Hocking took the Alan Smith-prepared car to Mallory Park and planted it on pole for the August Bank Holiday Formula Libre race. He led it too, only to be denied a win by an engine failure. Tim was bowled over: “I have never seen anybody compete so fiercely and competitively in their first-ever car race — except perhaps John Surtees. They’re a different breed those bike boys. It was raining a bit and Gary was amazing in those conditions. Totally at home.

“It was a slightly tricky situation given that Dad had John on his books, but he knew that he had somebody else with incredible potential in Gary, and so he entered him in the Lotus for the Danish Grand Prix.”

Held at the 43sec lap Roskildering, this non-championship Fl race was a step up for Hocking, who had no chance against the V8s. But he impressed as the fastest four-cylinder runner and finished fourth overall. He also proved that he was no respecter of reputations, tangling with and sidelining the Lola of Roy Salvadori on the first lap of the second heat Er… sorry, Reg.

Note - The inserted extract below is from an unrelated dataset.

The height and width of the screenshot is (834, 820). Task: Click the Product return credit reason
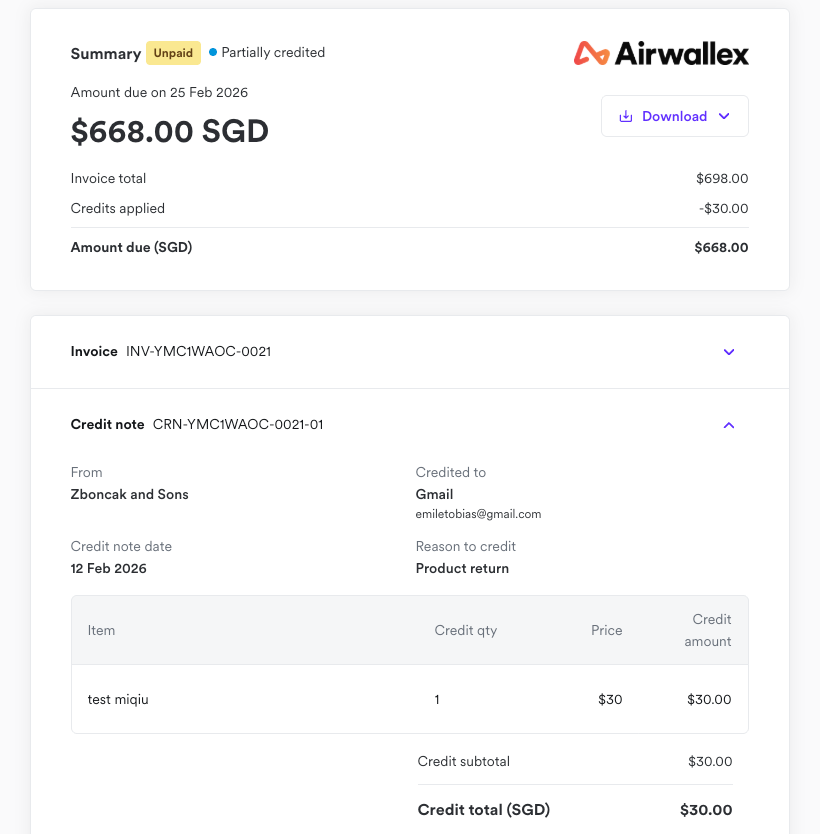462,568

Hocking made up for his faux pas by buying the Lotus, and entered the following week’s Oulton Park Gold Cup. He qualified 11th — fastest four-pot — and was in among the V8s at the end of the first lap. He was still clinging to their coat-tails when his temperature gauge started to climb. The radiator cap had come off and he lost 2min in the subsequent pitstop, but thereafter he strung together a telling comeback that saw him retake the four-cylinder lead on lap 45. He was heading for fifth overall when the Lotus started to sound rough and he stopped to investigate at Cascades on lap 63 of 73. An oil pipe had broken; he was out. The Establishment had taken note, though. Bruce McLaren’s column in Autosport marked Hocking as a “coming man”.

But right now he was going — back home. The southern African single-seater scene was enjoying a boom time: its Gold Star series was thriving; Bruce Johnstone had just had his first BRIM F1 outing at Oulton; John Love and Tony Maggs had impressed with Ken Tyrrell’s team during 1961-62. So there was no reason to expect that Hocking would steal the show at Kyalami’s Rand Spring Trophy in October, for although the big overseas names had yet to arrive for two warm-up races before the GP, there was plenty of rival local talent.

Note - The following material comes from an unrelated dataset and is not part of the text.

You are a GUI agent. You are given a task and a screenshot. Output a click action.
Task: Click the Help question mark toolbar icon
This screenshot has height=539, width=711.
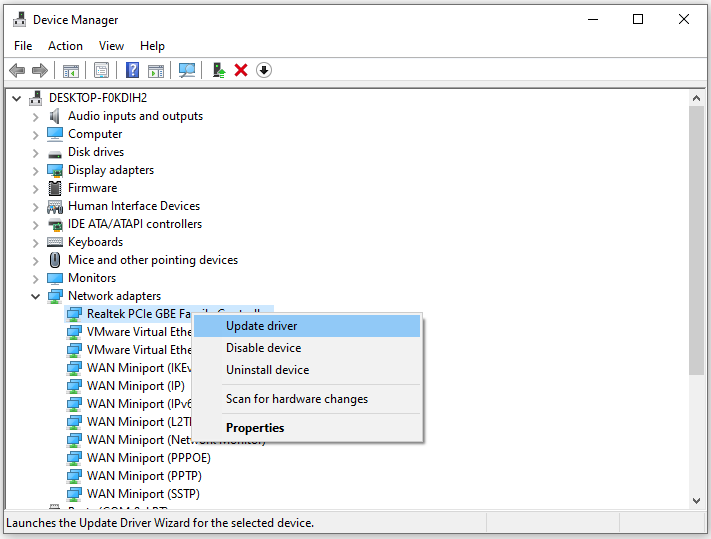[x=132, y=70]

He walked it, from pole, regularly breaking the lap record on his way to winning both 24-lap heats. The similar car of the highly regarded Neville Lederle was 28sec in arrears.

British born Rhodesian racing motorcyclist Jim Redman riding a Honda to victory in the Lightweight 250cc event at the Isle of Man TT races, 9th June 1964. (Photo by Central Press/Hulton Archive/Getty Images)

Rival and friend Jim Redman: “He was a thinker, Gary”

Central Press/Hulton Archive/Getty Images

Gary dished up more of the same in the Total Cup in November, slicing 6sec from the lap record at Zwartkops. And in searing heat at the following weekend’s Rhodesian GP, he dominated this 50-lapper at Kumalo from start to finish, breaking the lap record a reported 36 times. Among the vanquished that day was the ex-works Cooper of Maggs — and Love, whom Hocking beat in the Formula Libre race. “Once you’ve been first, you don’t ever want to be second,” he told a local reporter.

“When I spoke to Gary about switching,” says Redman, “he told me that the biggest problem was that it was too easy. And he wasn’t the sort of guy to boast.”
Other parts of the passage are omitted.